• floofloof@lemmy.ca
    link
    fedilink
    English
    arrow-up
    84
    ·
    edit-2
    5 months ago

    It looks like “is-number” was never more than a few simple lines of code. It still has 68 million downloads per week.

    https://www.npmjs.com/package/is-number

    I checked one of our main projects at work, and it’s in there as a dependency 6 levels deep via the “sass” package.

    • sushibowl@feddit.nl
      link
      fedilink
      arrow-up
      41
      ·
      5 months ago

      is-number is a project by John Schlinkert. John has a background in sales and marketing before he became an open source programmer and started creating these types of single function packages. So far he has about 1400 projects. Not all of them are this small, though many are.

      He builds a lot of very basic functionality packages. Get the first n values from an array. Sort an array. Set a non-enumerable property on an object. Split a string. Get the length of the longest item in an array. Check if a path ends with some string. It goes on and on.

      If you browse through it’s not uncommon to find packages that do nothing but call another package of his. For example, is-valid-path provides a function to check if a windows path contains any invalid characters. The only thing it does is import and call another package, is-invalid-path, and inverses its output.

      He has a package called alphabet that only exports an array with all the letters of the alphabet. There’s a package that provides a list of phrases that could mean “yes.” He has a package (ansi-wrap) to wrap text in ANSI color escape codes, then he has separate packages to wrap text in every color name (ansi-red, ansi-cyan, etc).

      To me, 1400 projects is just an insane number, and it’s only possible because they are all so trivial. To me, it very much looks like the work of someone who cares a lot about pumping up his numbers and looking impressive.
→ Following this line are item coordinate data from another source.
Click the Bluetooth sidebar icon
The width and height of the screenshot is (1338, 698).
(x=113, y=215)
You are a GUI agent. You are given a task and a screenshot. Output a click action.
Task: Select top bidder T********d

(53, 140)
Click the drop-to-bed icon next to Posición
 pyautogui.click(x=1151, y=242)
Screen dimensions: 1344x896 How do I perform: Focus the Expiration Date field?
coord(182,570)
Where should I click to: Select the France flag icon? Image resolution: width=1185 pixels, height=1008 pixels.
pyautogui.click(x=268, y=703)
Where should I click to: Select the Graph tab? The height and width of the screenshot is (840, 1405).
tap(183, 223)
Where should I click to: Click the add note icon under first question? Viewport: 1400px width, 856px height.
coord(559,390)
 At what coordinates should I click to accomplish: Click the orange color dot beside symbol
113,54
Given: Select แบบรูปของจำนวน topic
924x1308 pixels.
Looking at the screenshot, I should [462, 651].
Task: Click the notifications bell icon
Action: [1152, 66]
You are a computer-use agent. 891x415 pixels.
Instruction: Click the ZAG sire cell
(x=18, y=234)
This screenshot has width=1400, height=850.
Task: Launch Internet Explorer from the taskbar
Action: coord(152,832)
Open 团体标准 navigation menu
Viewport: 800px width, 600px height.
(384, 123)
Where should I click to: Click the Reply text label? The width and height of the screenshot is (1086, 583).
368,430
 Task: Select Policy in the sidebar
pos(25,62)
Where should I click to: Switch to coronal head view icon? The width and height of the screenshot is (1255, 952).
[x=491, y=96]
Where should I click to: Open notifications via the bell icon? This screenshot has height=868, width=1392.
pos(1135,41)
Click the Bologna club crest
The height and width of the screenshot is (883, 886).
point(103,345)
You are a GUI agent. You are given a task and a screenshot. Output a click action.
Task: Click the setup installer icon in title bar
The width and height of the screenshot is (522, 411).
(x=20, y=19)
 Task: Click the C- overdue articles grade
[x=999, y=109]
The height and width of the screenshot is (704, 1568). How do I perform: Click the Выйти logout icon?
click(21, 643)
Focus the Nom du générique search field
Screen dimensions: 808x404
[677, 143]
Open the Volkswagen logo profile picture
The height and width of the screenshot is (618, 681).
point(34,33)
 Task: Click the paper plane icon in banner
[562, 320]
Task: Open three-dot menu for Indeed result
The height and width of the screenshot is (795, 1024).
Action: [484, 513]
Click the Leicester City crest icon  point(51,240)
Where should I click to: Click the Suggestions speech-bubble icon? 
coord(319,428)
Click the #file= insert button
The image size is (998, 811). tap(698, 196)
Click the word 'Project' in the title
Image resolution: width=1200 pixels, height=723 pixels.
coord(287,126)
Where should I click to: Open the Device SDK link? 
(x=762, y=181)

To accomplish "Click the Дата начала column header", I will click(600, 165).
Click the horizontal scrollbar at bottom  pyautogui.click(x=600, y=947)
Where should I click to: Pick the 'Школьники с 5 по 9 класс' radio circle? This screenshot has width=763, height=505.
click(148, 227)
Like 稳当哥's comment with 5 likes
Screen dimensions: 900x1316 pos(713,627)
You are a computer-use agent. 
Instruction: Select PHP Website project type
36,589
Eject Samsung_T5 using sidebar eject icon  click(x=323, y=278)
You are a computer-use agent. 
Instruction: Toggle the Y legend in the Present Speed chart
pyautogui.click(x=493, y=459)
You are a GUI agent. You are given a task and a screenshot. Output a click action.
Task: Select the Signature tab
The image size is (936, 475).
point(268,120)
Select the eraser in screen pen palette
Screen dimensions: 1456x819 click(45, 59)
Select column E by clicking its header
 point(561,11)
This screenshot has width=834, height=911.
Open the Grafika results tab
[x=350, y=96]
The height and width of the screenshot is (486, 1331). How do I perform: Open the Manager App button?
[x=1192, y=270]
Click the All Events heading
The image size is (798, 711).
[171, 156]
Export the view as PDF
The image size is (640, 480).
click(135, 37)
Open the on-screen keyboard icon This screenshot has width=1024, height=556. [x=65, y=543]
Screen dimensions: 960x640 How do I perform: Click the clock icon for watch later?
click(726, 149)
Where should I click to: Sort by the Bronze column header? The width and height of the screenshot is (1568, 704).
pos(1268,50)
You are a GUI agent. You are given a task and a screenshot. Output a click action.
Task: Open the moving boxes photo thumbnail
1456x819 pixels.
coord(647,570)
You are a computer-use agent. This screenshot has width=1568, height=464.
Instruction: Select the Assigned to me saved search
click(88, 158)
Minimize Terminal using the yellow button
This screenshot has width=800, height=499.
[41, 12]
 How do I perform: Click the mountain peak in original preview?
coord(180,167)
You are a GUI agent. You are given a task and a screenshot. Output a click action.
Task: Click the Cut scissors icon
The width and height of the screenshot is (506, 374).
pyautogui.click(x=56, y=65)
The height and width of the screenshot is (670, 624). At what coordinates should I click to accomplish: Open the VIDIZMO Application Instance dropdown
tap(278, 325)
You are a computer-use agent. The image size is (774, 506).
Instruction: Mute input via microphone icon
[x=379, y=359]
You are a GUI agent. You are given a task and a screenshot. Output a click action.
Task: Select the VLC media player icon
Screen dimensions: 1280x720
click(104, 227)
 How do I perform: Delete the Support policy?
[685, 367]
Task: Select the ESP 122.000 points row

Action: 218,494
However the JavaScript world also extolled the virtues of these types of micro packages at some point so what do I know.

      • nickwitha_k (he/him)@lemmy.sdf.org
        link
        fedilink
        arrow-up
        2
        ·
        5 months ago

        To me, 1400 projects is just an insane number, and it’s only possible because they are all so trivial.

        Holy shit. I’m going to have to go through my team’s dependencies. I don’t feel confident that someone “maintaining” that many projects is going to be able to keep all bad actors at bay. Not to mention, none of the examples of his libraries that I’ve seen SHOULD be libraries.